In 2008 photographer Ruth McDowall moved to Nigeria to work with at risk youth in the city Jos. At that time the city was passing through religious and ethnic conflict. She began to document the escalating conflict in Plateau State, capturing the day-to-day realities and the deep impact it has had on peoples lives. Nowadays her work is becoming increasingly concerned with the environment and man’s relationship to it. I asked Ruth about her latest project ‘Fulani in transition’:

“I had grown an interest in the Fulani during my first few years in Nigeria. In 2013 I was commissioned by UNESCO to make a story about education for nomadic children in northern Nigeria.
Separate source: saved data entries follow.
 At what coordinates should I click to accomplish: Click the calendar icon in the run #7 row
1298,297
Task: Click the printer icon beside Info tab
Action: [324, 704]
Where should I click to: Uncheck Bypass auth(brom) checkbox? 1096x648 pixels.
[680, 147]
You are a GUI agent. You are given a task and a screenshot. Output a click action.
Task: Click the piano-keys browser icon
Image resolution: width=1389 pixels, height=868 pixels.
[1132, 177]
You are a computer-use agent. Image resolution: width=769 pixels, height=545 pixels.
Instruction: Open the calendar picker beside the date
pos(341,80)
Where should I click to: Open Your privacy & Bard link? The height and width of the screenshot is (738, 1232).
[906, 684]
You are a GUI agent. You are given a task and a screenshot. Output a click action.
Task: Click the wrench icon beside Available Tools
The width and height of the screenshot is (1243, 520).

I got to spend several weeks walking one and a half hours to school each way with Fulani children, and observing their lifestyles. The Fulani are the largest nomadic people group in the world, with an estimated population of over 20 million they span from Senegal across to Sudan. For various reasons their nomadic lifestyle is changing, and at risk. They are struggling with the changes in the environment; desertification, deforestation, overpopulation and climate change, are all factors that are making their lifestyles difficult. Many are now semi nomadic or totally settled.”

“In West Africa the environment is for the most part exploited and disregarded. Intensive fishing practices have disrupted the balance of life in the ocean and unsustainable exploitation of earth’s resources have led to extreme climate conditions and desertification.”

Desertification, lack of grazing lands and conflict with farmers for resources make it increasingly difficult for Fulani to continue their traditional pastoralist way of live. The project ‘Fulani in transition’ is studying their lifestyle and changes to how they’re living, their reliance on water and the landscape where they live and move.

Ruth McDowall

Ruth began taking photos with an old Minolta 35mm camera that had belonged to her grandfather. She studied fine arts at Elam art school Auckland, New Zealand. A few years after finishing university she moved to Nigeria to start a project teaching at risk youth photography.

In 2015 she received a Photo Reporter Grant to complete a project about youth that escaped abduction by Boko Haram in Nigeria. This project was selected as Times best 10 photo essay of the month, a finalist in Lensculture visual story telling awards 2015 and featured on New Yorker Photo Boot hand National Geographic Proof and Raw View magazine.

Some of her editorial clients include Time, Newsweek, Telegraph, The Guardian, Elle, IO Donna, Le Telegrame, Jeune Afrique, Al Jazeera magazine, Buzzfeed, Glamour, Raw View and New Yorker. She also worked with various NGO’s and institutions such as Action Aid, The Carter Center, Intel, UNICEF, C.A.R.E, and Heinrich Boll Foundation.